The shift in sentiment comes as expectations for a December rate cut by the US Federal Reserve have diminished, falling below 50%.This change follows a week of market gains spurred by the resolution of the US government shutdown.
While oil prices rose due to concerns over potential disruptions to Russian supplies stemming from US sanctions – despite existing signs of a global supply surplus - the british pound weakened against all G10 currencies following the government’s decision to abandon planned income tax increases.
The most important drag on investor confidence was the decline in technology stocks,accompanied by increasing warnings of an overvalued market,especially within the AI sector. Some investment funds have begun shifting capital towards more defensive sectors.
“Markets appear to be shocked by fears of AI exaggeration,” noted Vishnu Varathan,head of macro research at Mizuho Bank. He highlighted that a cautious approach from the Federal Reserve is unlikely to support interest-rate sensitive technology stocks, and expressed concern over the concentrated gains seen in a limited number of stocks since April, suggesting unsustainable growth.
Investors are keenly awaiting the earnings report from Nvidia, currently the world’s most valuable company with a market capitalization of $4.5 trillion. The company’s stock has risen 39% this year, outpacing both the Nasdaq 100 and S&P 500 indexes.
Chris Weston, head of research at Pepperstone Group, stated that Nvidia’s announcement will be a key driver of market movements in the coming week, potentially prompting traders to reduce risk and secure profits.
The reopening of the US government has shifted market focus to upcoming economic data releases, which will heavily influence expectations regarding monetary policy. However,the October jobs report will exclude unemployment rate data due to the suspension of the household survey during the shutdown,as confirmed by economic advisor Kevin Hassett.
This data gap could bolster arguments among some Federal Reserve officials to maintain current interest rates, with market contracts currently indicating near-equal probabilities for a rate hold or cut at the December meeting.

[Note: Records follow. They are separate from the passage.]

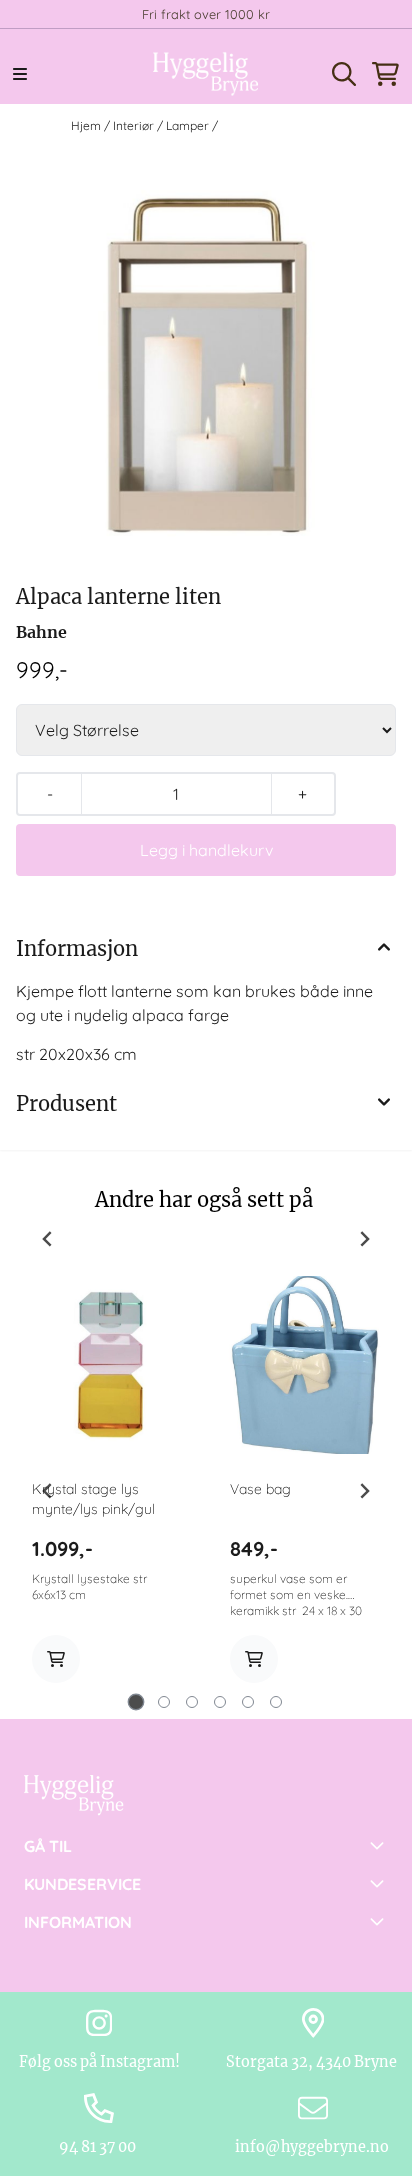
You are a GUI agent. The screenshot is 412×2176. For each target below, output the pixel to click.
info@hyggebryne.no (313, 2147)
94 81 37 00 (99, 2147)
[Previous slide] (48, 1239)
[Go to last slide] (48, 1491)
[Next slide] (364, 1239)
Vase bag (260, 1489)
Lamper (189, 125)
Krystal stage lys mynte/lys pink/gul (93, 1499)
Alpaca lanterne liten (281, 125)
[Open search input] (344, 74)
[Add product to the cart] (56, 1659)
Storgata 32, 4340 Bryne (313, 2062)
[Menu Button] (20, 74)
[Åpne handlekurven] (385, 74)
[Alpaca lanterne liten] (206, 363)
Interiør (135, 125)
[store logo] (206, 74)
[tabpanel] (107, 1491)
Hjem (87, 125)
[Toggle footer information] (380, 1845)
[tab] (136, 1702)
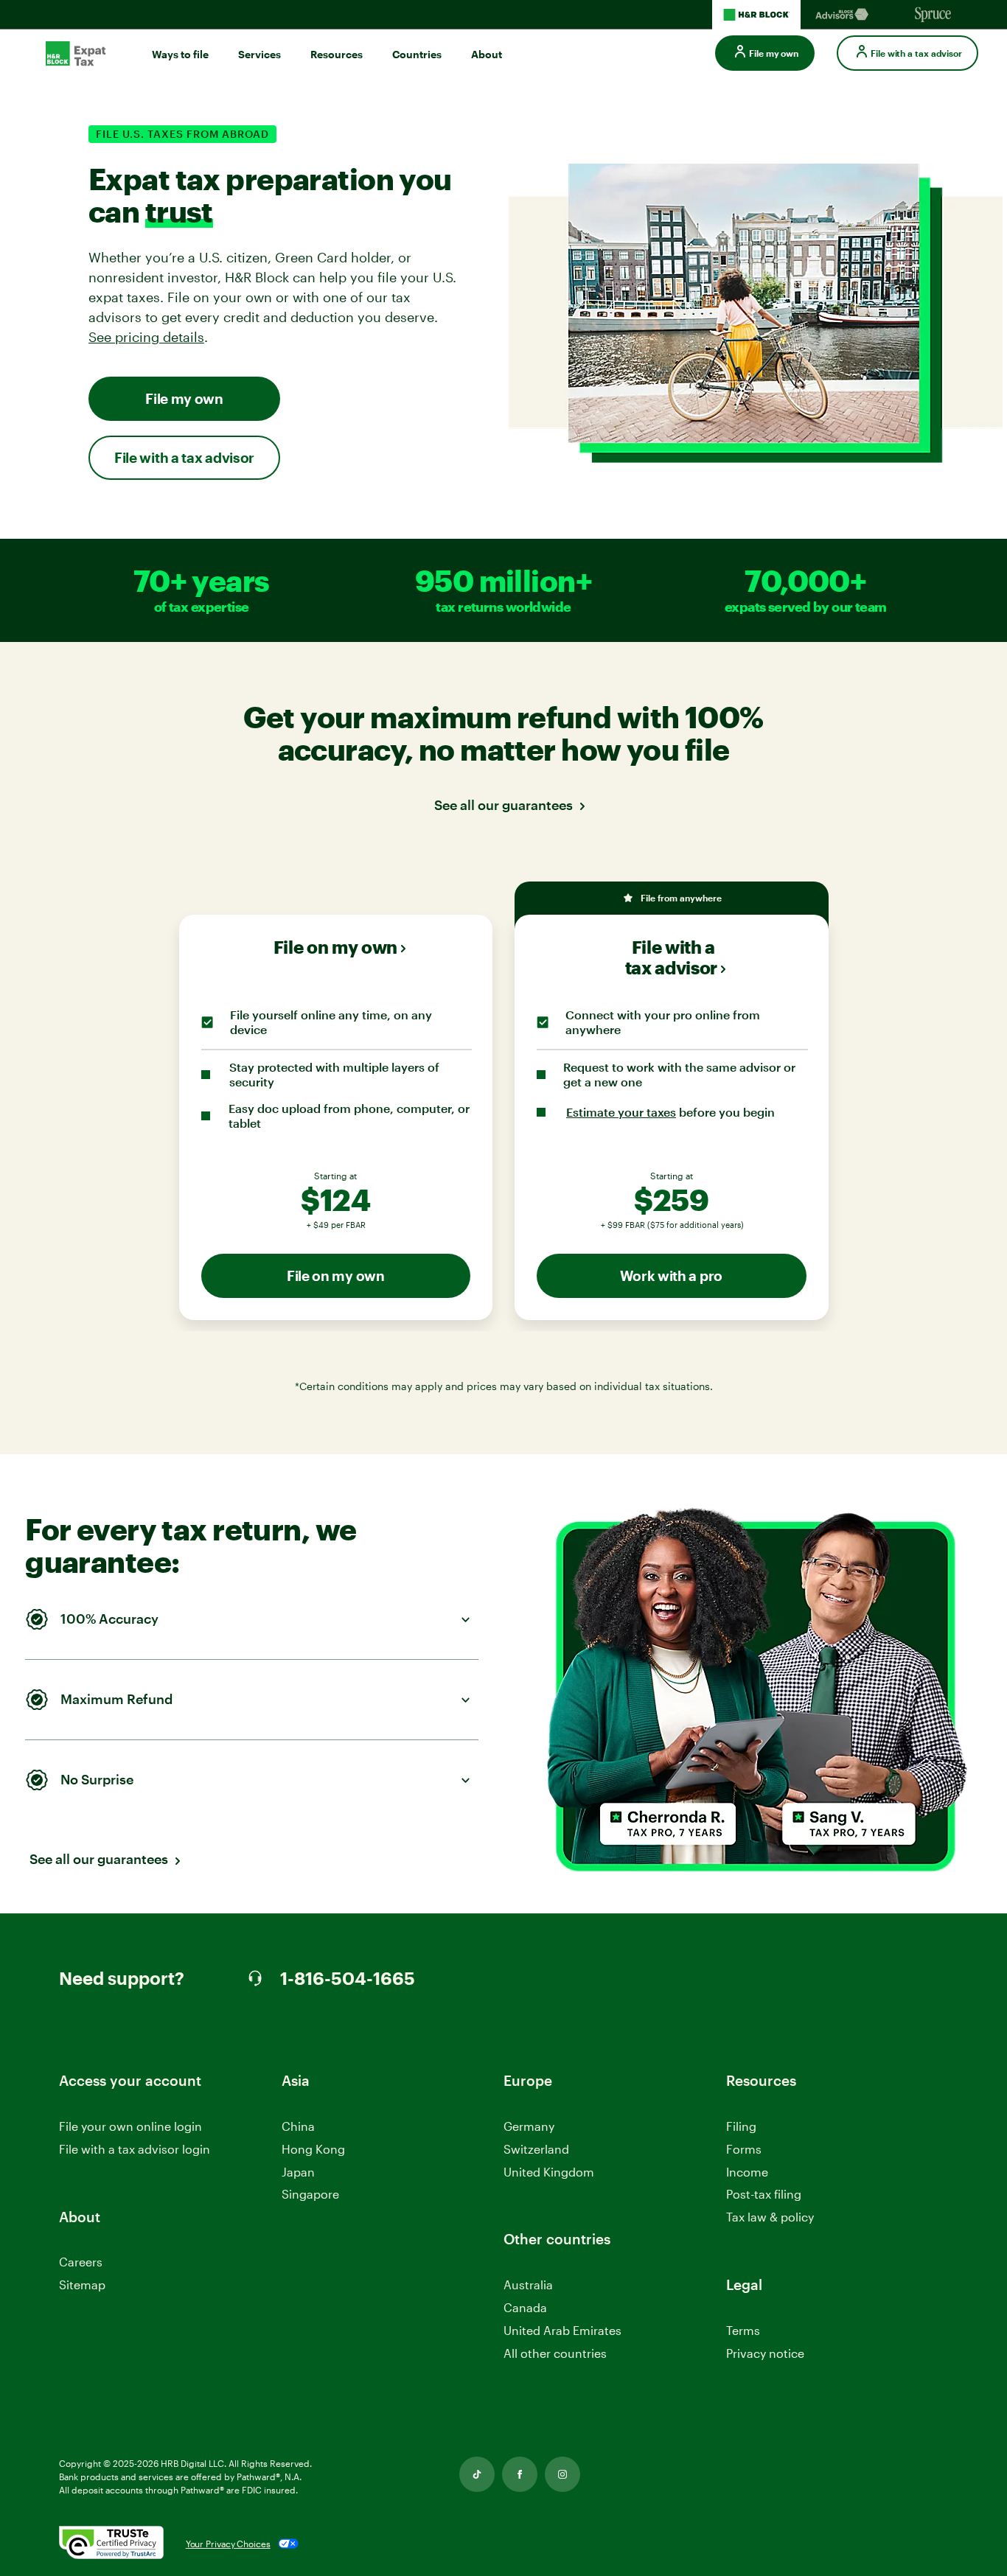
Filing (741, 2126)
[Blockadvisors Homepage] (845, 14)
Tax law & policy (770, 2217)
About (486, 54)
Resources (336, 54)
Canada (525, 2307)
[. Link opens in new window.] (111, 2543)
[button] (269, 1620)
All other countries (555, 2353)
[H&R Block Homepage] (756, 14)
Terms (743, 2330)
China (298, 2126)
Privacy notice (765, 2353)
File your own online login (130, 2127)
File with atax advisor (671, 957)
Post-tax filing (763, 2194)
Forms (744, 2149)
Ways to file (180, 54)
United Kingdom (548, 2172)
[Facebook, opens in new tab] (519, 2474)
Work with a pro (671, 1275)
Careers (80, 2262)
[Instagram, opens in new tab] (562, 2474)
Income (747, 2172)
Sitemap (82, 2284)
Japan (298, 2172)
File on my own (335, 947)
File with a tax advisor (184, 457)
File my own (184, 398)
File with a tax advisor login (134, 2149)
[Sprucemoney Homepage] (933, 14)
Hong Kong (313, 2149)
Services (259, 54)
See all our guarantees (503, 805)
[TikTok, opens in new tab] (477, 2474)
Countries (417, 54)
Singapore (310, 2194)
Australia (528, 2284)
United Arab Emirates (562, 2330)
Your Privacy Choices (228, 2543)
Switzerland (536, 2149)
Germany (528, 2126)
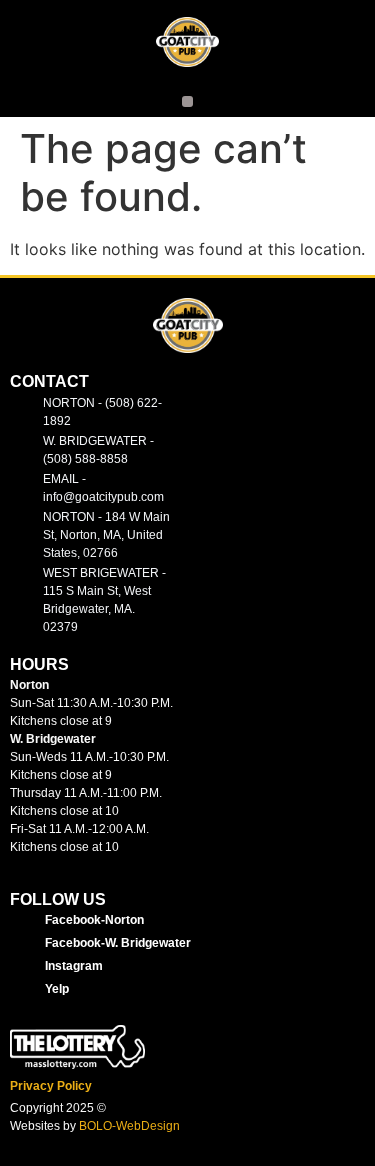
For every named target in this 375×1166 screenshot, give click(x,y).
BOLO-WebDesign (129, 1126)
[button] (187, 101)
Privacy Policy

Federal Reserve Chairman Jerome Powell has emphasized that any decision on interest rates will be data-dependent and that a rate reduction is “not guaranteed.” Several Fed officials have echoed this cautious stance. Alberto Masalem, President of the reserve Bank of St. Louis, cautioned against rate cuts given persistent inflation above the target. Beth Hammack, president of the Cleveland branch, advocated for a “somewhat restrictive” monetary policy. Neel Kashkari, President of the bank of minneapolis, confirmed his opposition to recent cuts and continued hesitancy regarding a December move.
Separately, president Donald Trump is preparing to implement tariff reductions aimed at lowering food prices and announce new trade agreements, as part of efforts to improve voter sentiment ahead of upcoming elections.